There would be no need to raise halibut in Alaska, for example, because the state already has a viable commercial halibut fishery, said Bill Hogarth, director of NOAA's National Marine Fisheries Service.
But at present, 70 percent of U.S. seafood is imported, and 40 percent of those imports are farmed, Lautenbacher told reporters Tuesday in Washington, D.C.
He said the United States should produce more of its own seafood and fish farms will supply new job opportunities in impoverished coastal communities.
Offshore fish farms in U.S. federal waters could include species such as black cod, halibut, rockfish, red snapper and shellfish.
The proposed legislation lacks any environmental rules specific to the aquaculture industry, leaving those matters for agency rule making, and would allow foreign ownership of U.S. offshore fish farms.

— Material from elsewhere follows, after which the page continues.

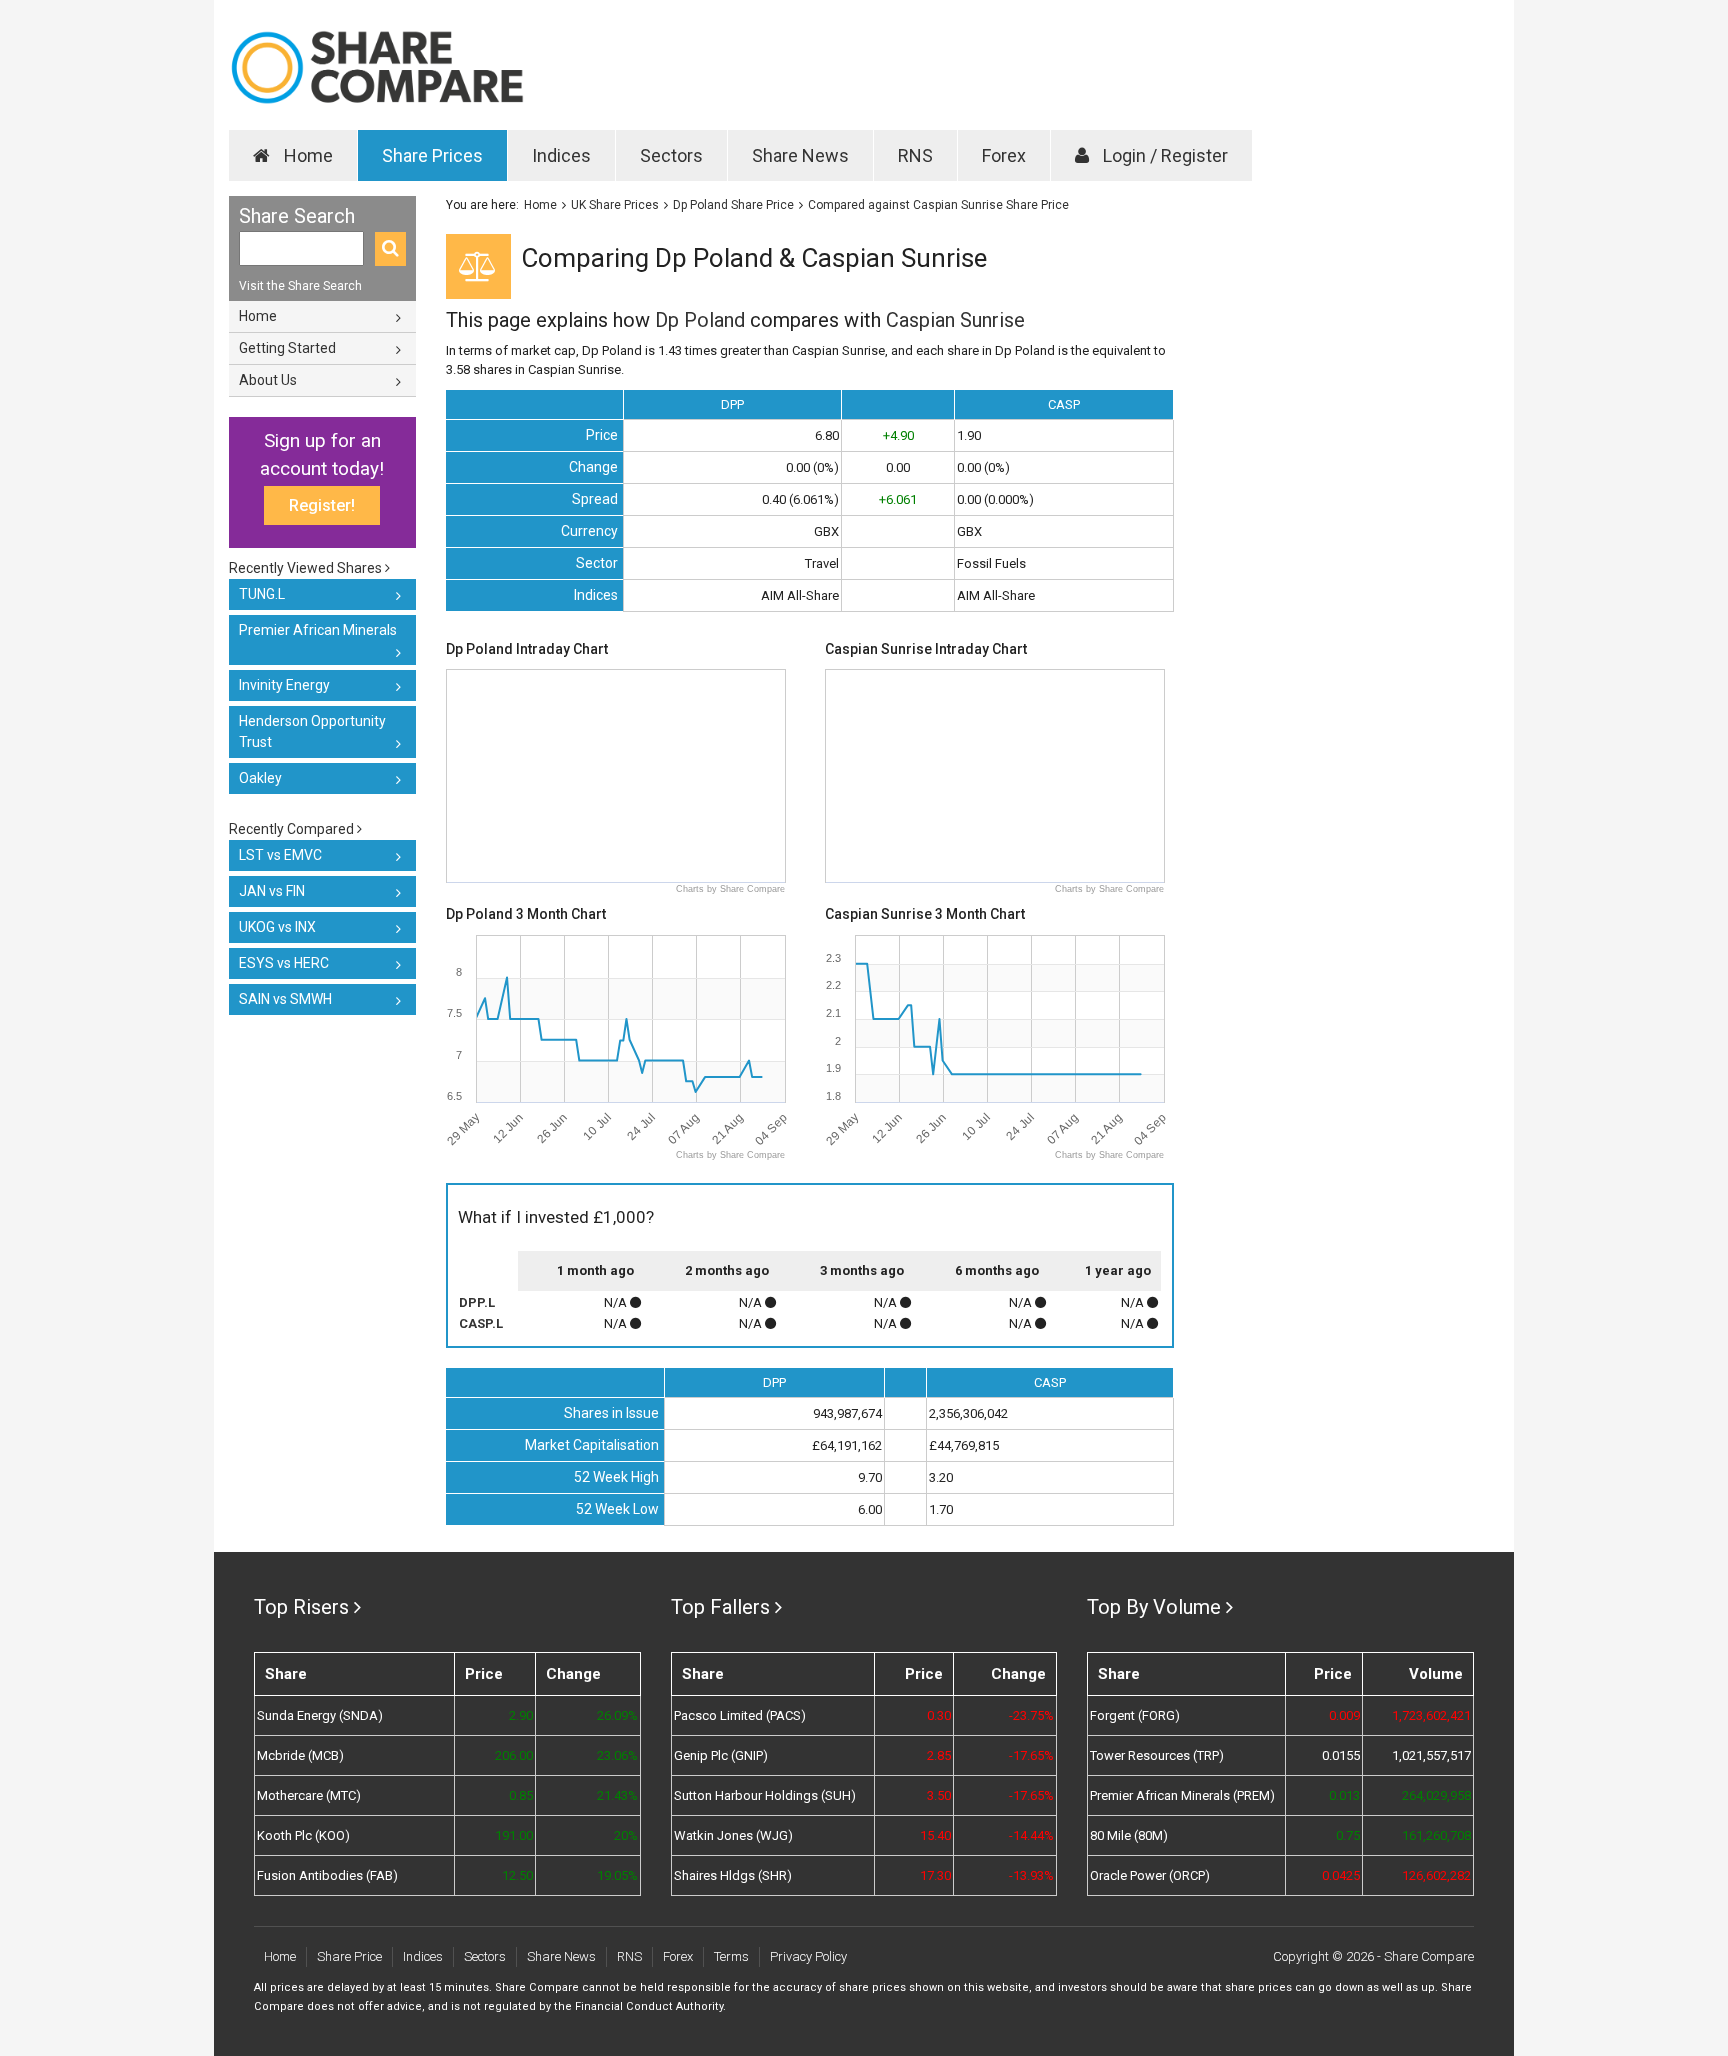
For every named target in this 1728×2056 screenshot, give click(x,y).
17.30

The legislation also puts regional fishery councils, such as Alaska's North Pacific Fishery Management Council, in a consultative role rather than a permitting role.
Ten-year permits for offshore fish farms would be issued by the U.S. Department of Commerce, which would also levy fees and evaluate the suitability of farm sites.
Murkowski introduced a bill this spring that would prohibit development of the new farms pending further study of its environmental and socioeconomic consequences. Her father, Gov. Frank Murkowski, has taken a similar stance.
The governor wants a five-year moratorium on offshore finfish farms, said his spokeswoman, Becky Hultberg.
Salmon farms introduced worldwide hurt Alaskan salmon fisheries and fish-farming ventures, due to their dramatic downward pressure on salmon prices.
Since then, Alaskan seafood harvesters have established niche markets capitalizing on "wild-caught" salmon and ecologically sustainable harvesting.
International aquaculture companies are now on a path of rapid consolidation and refinancing but have been targeted by environmentalists for escapes of non-native fish and parasites discovered on fish around salmon farms.
"We already have enough problems with escaped farmed salmon from Canada," said Mark Vinsel, executive director of the United Fishermen of Alaska. "Fishermen don't want to see this happen anywhere near the Alaska coast."
Sen. Murkowski demanded a legislative environmental analysis of the aquaculture bill on Tuesday.
In Alaska, finfish farming in state waters is banned but mariculture (shellfish farming) is allowed under state law.
So far, NOAA has provided funding for a handful of shellfish and finfish offshore pilot farms in New Hampshire, Hawaii and Puerto Rico through its Sea Grant program.
One pilot mariculture project in the Gulf of Maine has become profitable, farming rope-cultured mussels, but it is too early to evaluate the economics of the finfish projects, said Michael Rubino, manager of NOAA's aquaculture program.
NOAA predicts that global seafood demand will more than triple by 2025.
Two international aquaculture companies contacted Tuesday did not comment on the record about NOAA's bill, though one company official in Canada said operating offshore probably would add costs to business operations.
Due to concentrated development along the U.S. coastline, near-shore fish farming is not really a viable option, according to Richard Langan, an aquaculture research coordinator based at the University of New Hampshire.